Salads are one of my staple foods. If you know me, you know I am obsessed with SWEETGREEN, an amazing Salad chain. They offer all Organic, local ingredients which makes my heart and my belly super happy. But, salads are like $10/$12 a piece. I made a similar one for SO MUCH CHEAPER. The best part? Not only is it scrumptious, it’s super healthy. And I will argue that it fills you up way more than other salads. Bonus, the hubs and kid are equally obsessed with it.

This is a moc “Harvest Bowl” by SweetGreen…they typically serve it with Chicken and Apples, but I sub tofu and double sweet potato in mine. Here I left out the tofu but feel free to add whatever you heart desires! Also, I usually make enough rice and sweet potato to last a week, so I can have this salad like 3298472894 times.
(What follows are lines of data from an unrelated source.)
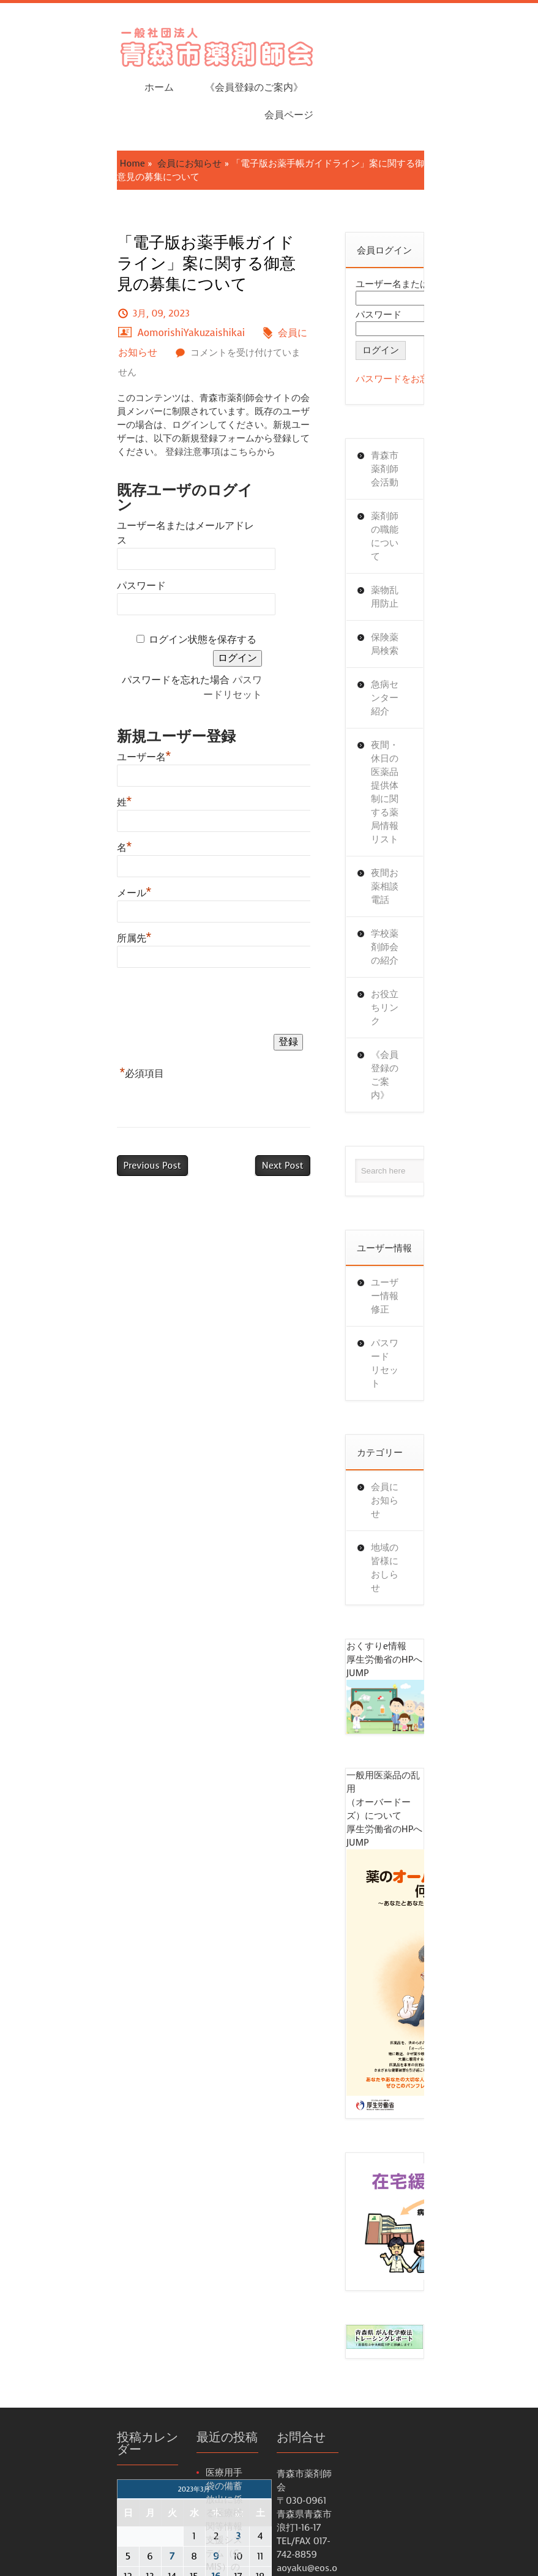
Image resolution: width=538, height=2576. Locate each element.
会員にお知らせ (110, 97)
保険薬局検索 (428, 504)
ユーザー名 (64, 543)
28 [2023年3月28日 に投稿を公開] (92, 2122)
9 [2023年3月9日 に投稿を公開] (136, 2061)
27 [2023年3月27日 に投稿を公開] (70, 2122)
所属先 (54, 724)
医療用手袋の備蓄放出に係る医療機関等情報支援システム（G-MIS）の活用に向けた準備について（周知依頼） (204, 2029)
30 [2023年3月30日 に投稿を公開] (136, 2122)
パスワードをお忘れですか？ (445, 299)
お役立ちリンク (433, 712)
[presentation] (130, 790)
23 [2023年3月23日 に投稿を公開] (136, 2101)
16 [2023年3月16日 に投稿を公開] (136, 2081)
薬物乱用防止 (428, 470)
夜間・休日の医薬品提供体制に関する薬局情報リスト (437, 584)
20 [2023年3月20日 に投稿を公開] (70, 2101)
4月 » (76, 2148)
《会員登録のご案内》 (362, 43)
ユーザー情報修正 (437, 947)
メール (54, 679)
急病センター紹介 (437, 537)
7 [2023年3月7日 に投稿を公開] (92, 2061)
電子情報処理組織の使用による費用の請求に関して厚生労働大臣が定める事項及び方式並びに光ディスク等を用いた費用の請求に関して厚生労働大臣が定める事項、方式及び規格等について (200, 2404)
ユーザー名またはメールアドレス (110, 358)
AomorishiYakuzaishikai (202, 212)
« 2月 (48, 2148)
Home (52, 97)
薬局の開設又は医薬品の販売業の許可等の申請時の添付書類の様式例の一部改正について (200, 2280)
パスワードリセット (220, 481)
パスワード (61, 403)
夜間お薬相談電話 (437, 632)
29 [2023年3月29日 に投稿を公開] (114, 2122)
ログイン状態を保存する (157, 457)
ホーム (267, 43)
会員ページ (467, 43)
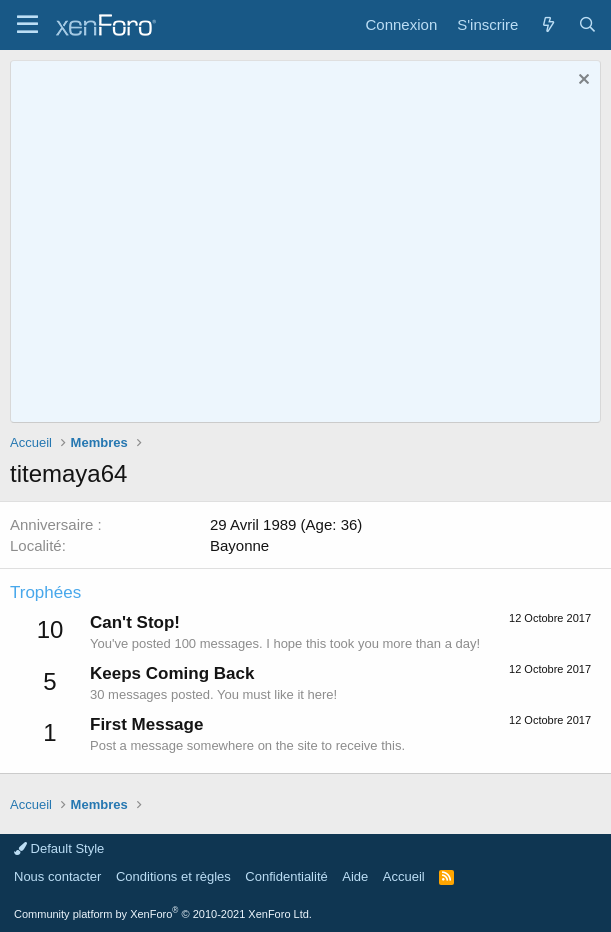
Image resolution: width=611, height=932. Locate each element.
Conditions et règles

.:Jessica’s Bomb Harvest Bowl:.


  1. Package of Organic Salad Mix (This one is called Power Up with Baby Kale, Spinach and Spring Mix; SweetGreen uses massaged kale)
  2. Organic Goat Cheese (can sub whatever cheese you want)
  3. Toasted slivered almonds
  4. Sweet Potatoes (3 organic ones)- you will need olive oil, balsamic vinegar, pink salt and pepper for preparing these.
  5. Wild Rice (I use Lunberg, check it out here)
  6. Organic Balsamic Vinaigrette (I used Annie’s recently because I was on a time crunch but I’ll will post about my bomb homemade recipe soon!)
  7. Balsamic Glaze/Drizzle


  1. Heat rice according to directions (I put mine in a rice cooker!)
  2. Heat oven to 400 degrees Fahrenheit, line large cookie sheet with aluminum foil, shiny side up
  3. Cut up sweet potato into cubes
  4. Place on cookie sheet, drizzle with olive oil, balsamic vinegar, and pink salt and pepper
  5. Cook for 20 minutes before taking out and flipping over, cooking for another 20 minutes
  6. Toast almonds if you want (this is so easy you just heat a pan and place the almonds in there until they smell aromatic, I like to stir frequently to not burn them, this usually takes about 2-3 minutes)
  7. Prepare large bowl with salad–I eat about half a package of salad so I can get tons of greens in me but use however much you want
  8. When the rice is ready, take about 1/2 cup or more and dump into bowl. (yes hot, cold mix is so good!)
  9. When the sweet potatoes are ready take 3+ tablespoons and put into bowl
  10. Add as much goat cheese as you’d like, I prefer about a tablespoon
  11. Finish with toasted almonds and dressing (don’t overdress!)
  12. Mix it up in the bowl, add pepper and pink salt to desired taste
  13. Put into your serving bowl and top with balsamic glaze
  14. Enjoy!

I hope this step by step recipe will help you meal plan throughout the week. It is so easy to make the rice, toasted almonds and sweet potatoes ahead and just throw all the other ingredients into a bowl and have a meal ready. Other ideas would be to blacken salmon and add on top for a yummy dinner (I gave up fish shortly after pregnancy so I will share ideas with you but most likely not cook them!)